Cosmo
Siamo attratti da rappresentazioni scientifiche che documentano le scoperte fatte nel profondo universo. Veniamo cullati e accompagnati dalla bellezza di immagini che ritraggono luoghi inaccessibili all’uomo, di stelle così distanti da non essere percepite ad occhio nudo. L’inosservabile diventa osservabile attraverso rappresentazioni di dati che percepiamo come autentiche fotografie. La malleabilità dell’immagine nel contemporaneo la destabilizza e le permette di vivere sulla falsa registrazione del visibile. Oggi, la fotografia, sta cavalcando un’onda di trasformazione e di racconto attraverso la finzione per autenticare realtà spesso irraggiungibili. Cosmo è un archivio di stelle realmente presenti nello spazio profondo; nonostante figurino come rappresentazioni scientifiche, le immagini sono false e provengono da un televisore a tubo catodico. Ogni immagine viene caratterizzata da una didascalia composta da coordinate spaziali e codici alfanumerici estrapolati dall’archivio CDS (stellar data centre) capaci di riconvertire gli oggetti celesti osservati all’interno di un tubo catodico danneggiato, in immagini scientifiche.
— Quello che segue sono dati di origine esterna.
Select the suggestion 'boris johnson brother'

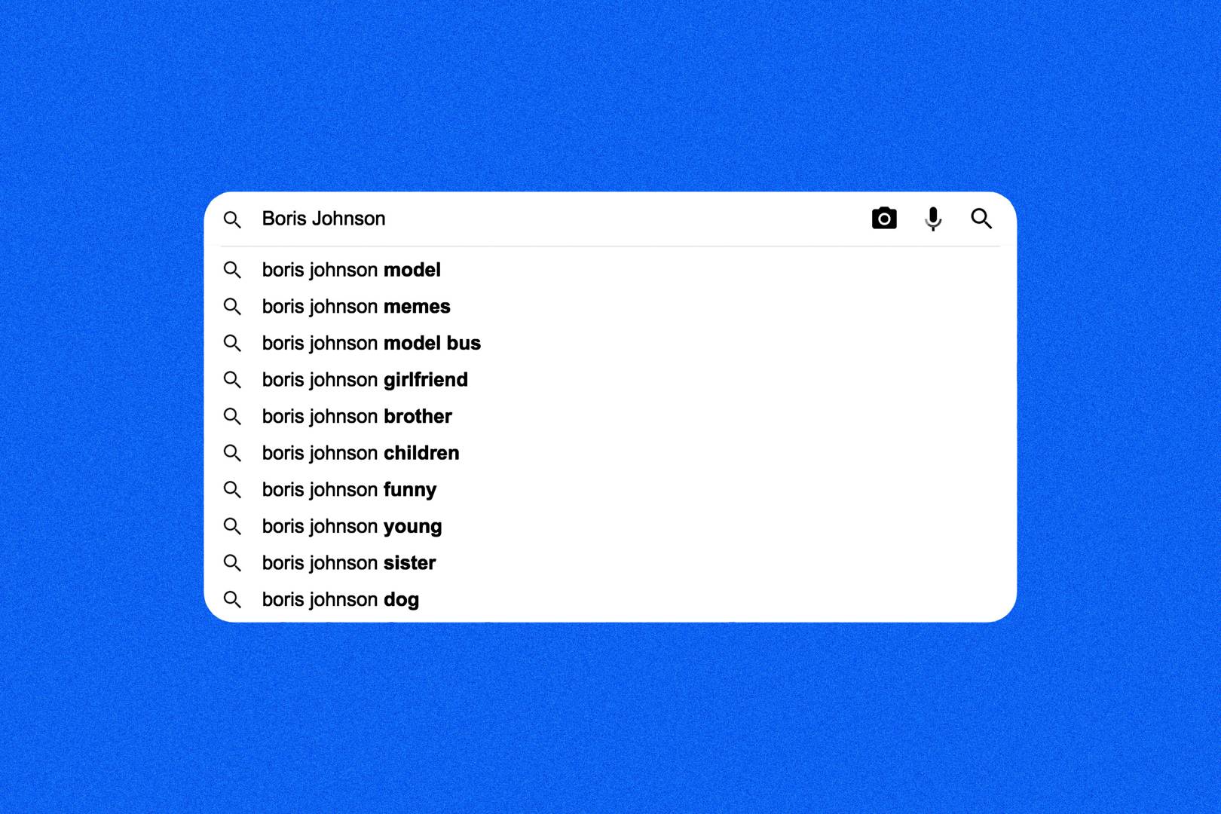click(357, 416)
Cosmo is an archive composed by 30 images of stars of deep universe.
All images recall astronomy scientific research. Stars, constellations, galaxies are represented in this series. The pictures remind real objects found by Hubble Telescope but all of them are fake. These images are taken by at 70 'screen without signal and captions are real coordinates of places in the universe, where I have found similarities in the representation. Today the photography has lost connection with reality, also with the meaning. This archive would be like an exploration in contemporary photography.